Ismaïla Madior Fall est désormais libre de tout mouvement. L’ancien ministre de la Justice n’est plus obligé de faire une demande pour sortir de Dakar tout comme il peut maintenant se déplacer sans le bracelet électronique au pied. Cet objet lui a été enlevé. Tout au moins c’est la décision rendu hier par la Haute Cour de Justice qui a laissé le soin au Parquet général d’exécuter la décision. La juridiction a en effet, ordonné la mainlevée de l’assignation à résidence et le port du bracelet électronique dont l’ancien ministre de la République faisait l’objet depuis qu’il a été inculpé par la commission d’instruction de la Haute Cour de Justice pour des faits de corruption portant sur 50 millions de francs. La bataille des avocats n’a pas été rude hier, faut-il le souligner. Leur adversaire coriace du premier jour, en l’occurrence, le Parquet général, précisément le patron, Jean Louis Paul Toupane, a levé le pied et n’a pas trop montré ses griffes. Il ne s’y est pas, en fait, opposé ; tout juste s’est-il contenté de rectifier les conseils de l’ancien ministre sous Macky Sall, leur rappelant que la demande de renvoi est une faveur et non un droit et que la procédure qui les interpellent « n’a aucun lien » avec l’autre procédure évoqué, notamment celle concernant Cheikh Gueye qui est pendante devant la juridiction de droit commun. Pour conclure, sur ses réquisitions, Jean Louis Paul Toupane, le seul à prendre la parole du côté du ministère public, a dit s’en remettre à la sagesse de la Haute Cour. Cela a eu sûrement comme effet, de faciliter la tâche à la juridiction.

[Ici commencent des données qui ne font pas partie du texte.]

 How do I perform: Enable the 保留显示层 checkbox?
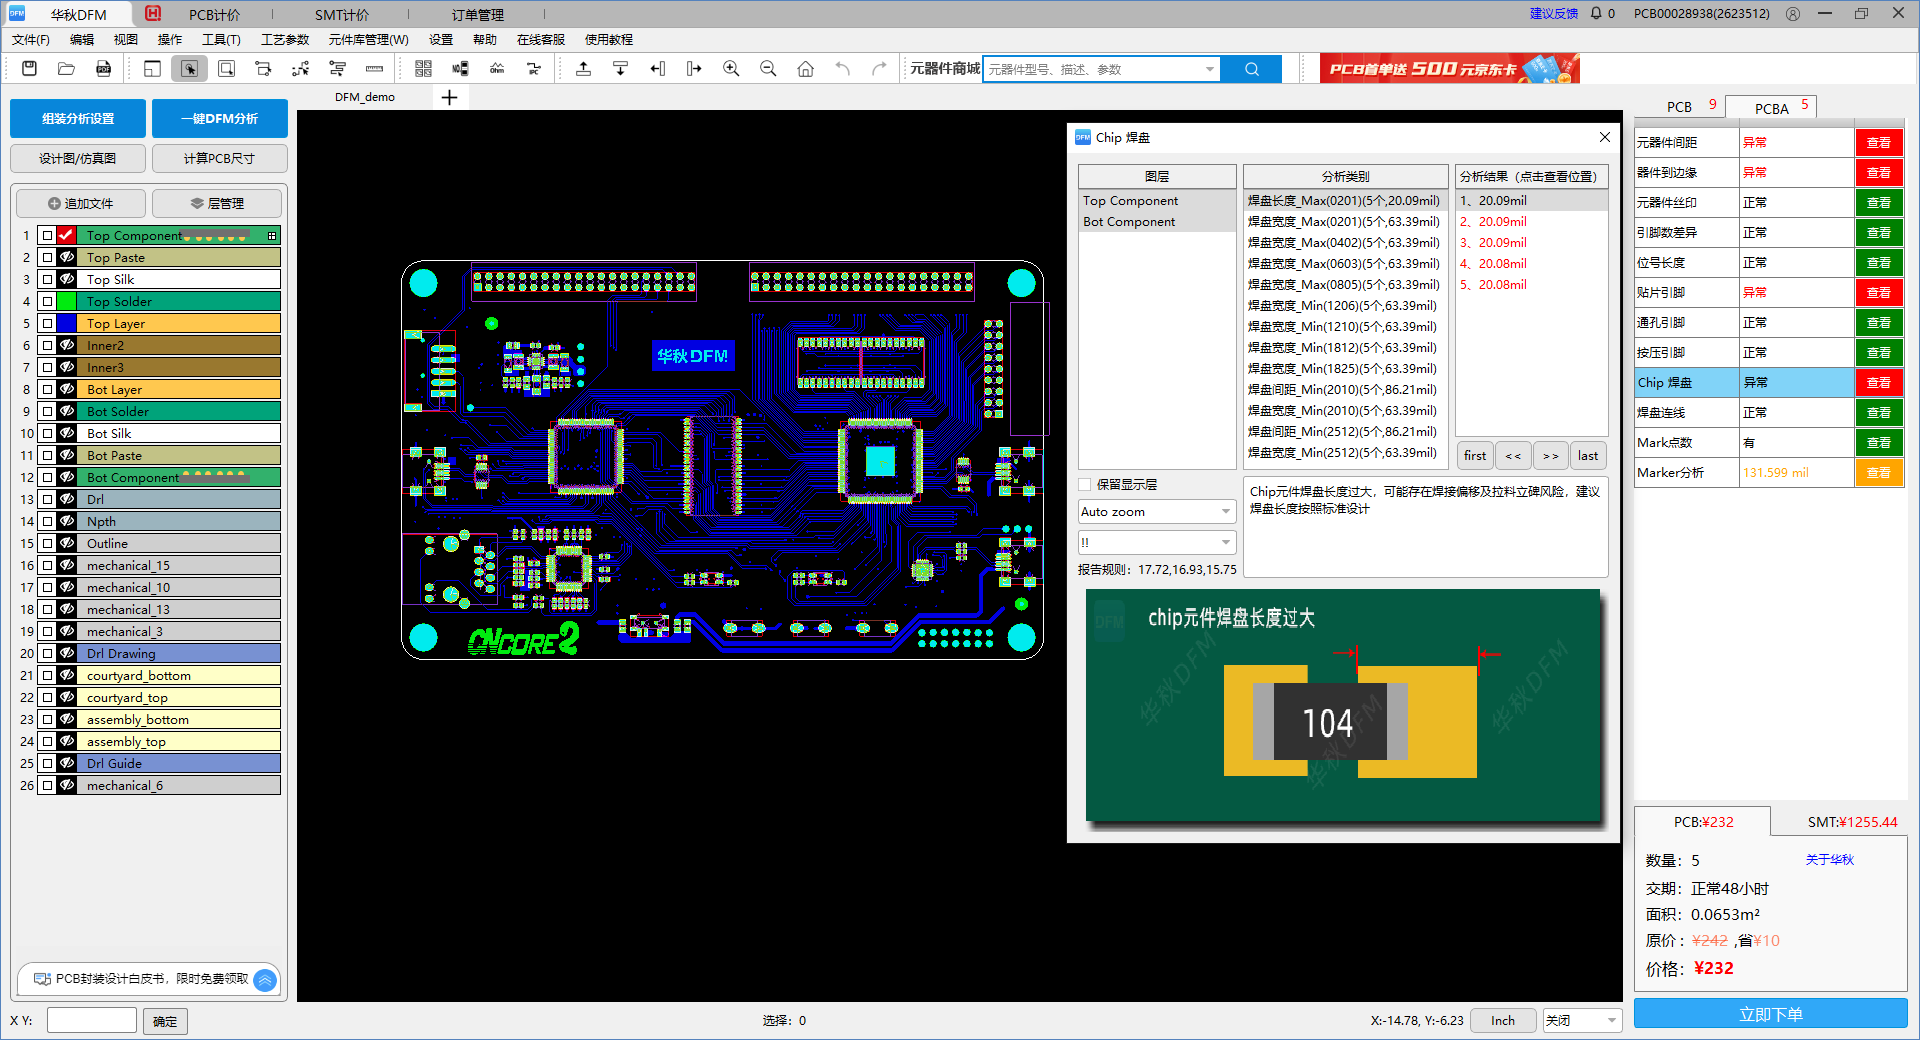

Le Parquet général plus souple
En fait, les avocats de la défense avaient formulé deux demandes l’une portant sur le renvoi du dossier, l’autre sur la mainlevée de l’assignation à résidence, avant l’ouverture des débats ou si la Haute décidait de renvoyer. Pour ce qui est de la première demande, les robes noires ont évoqué les nouvelles constitutions d’avocats. En effet, hier, deux lettres de constitution ont été déposées sur la table du Premier président, notamment celle de Me El Hadji Moustapha Diouf et celle de Me Ibrahima Mbengue. Les deux conseils ont tous les deux argué qu’ils viennent de se constituer et qu’ils n’ont aucune connaissance du dossier. Ils ont ainsi demandé à la Haute Cour de renvoyer afin de leur permettre de s’imprégner pour mieux assurer la défense de leur client. Me Ciré Clédor Ly a ajouté que pour une bonne administration de la justice, la Haute Cour ferait mieux de renvoyer jusqu’à ce que le dossier Cheikh Gueye, qui serait le présumé auteur principal de corruption et qui est pendant devant la juridiction de droit commun, soit jugée. Comme dans l’affaire Aïssatou Sophie Gladima. Me Ly a aussi brandi l’article 14 du Pacte International relatif aux droits civils et politiques ainsi que l’article 9 in fine de la Constitution, pour demander le renvoi. Il soutient que la Haute Cour, conformément à ce que disent les textes évoqués, a l’exigence de « respecter les droits de Ismaïla Madior Fall, de lui accorder des délais et des facilités pour organiser au mieux sa défense ». La robe noire a enfin conclu par le deuxième point, en demandant à la juridiction d’ordonner la mainlevée de l’assignation, si elle décidait de renvoyer. La Haute Cour après s’être retirée longuement pour délibérer sur les demandes, a fini par faire droit à ces demandes. Une décision qui a délivré toute l’assistance composée des proches et familles de l’ancien ministre qui ont applaudi la Haute Cour tout en la remerciant. Ismaïla Madior Fall, le visage radieux, affichait un large sourire. Une manche gagnée. Reste maintenant, la bataille du fond.